Write out all of the entries below again, requests included, and raise every coordinate in the answers by 93. Leave all other numbers as they are.
+ + + + +
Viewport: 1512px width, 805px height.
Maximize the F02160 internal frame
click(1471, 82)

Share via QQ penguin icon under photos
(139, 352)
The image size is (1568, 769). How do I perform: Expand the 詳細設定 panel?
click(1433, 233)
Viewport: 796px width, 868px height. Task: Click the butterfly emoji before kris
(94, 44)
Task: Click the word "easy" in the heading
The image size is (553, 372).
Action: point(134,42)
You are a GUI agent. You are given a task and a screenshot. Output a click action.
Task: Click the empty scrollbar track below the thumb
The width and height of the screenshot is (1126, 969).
+ + + + +
● **ANSWER FOR THE TASK**
Viewport: 1512px width, 805px height.
Maximize the F02160 internal frame
click(1564, 175)

Share via QQ penguin icon under photos
(232, 445)
The image size is (1568, 769). How do I perform: Expand the 詳細設定 panel?
click(1526, 326)
Viewport: 796px width, 868px height. Task: Click the butterfly emoji before kris
(187, 137)
Task: Click the word "easy" in the heading
The image size is (553, 372).
Action: point(227,135)
You are a GUI agent. You are given a task and a screenshot. Output a click action.
Task: Click the empty scrollbar track below the thumb
The width and height of the screenshot is (1126, 969).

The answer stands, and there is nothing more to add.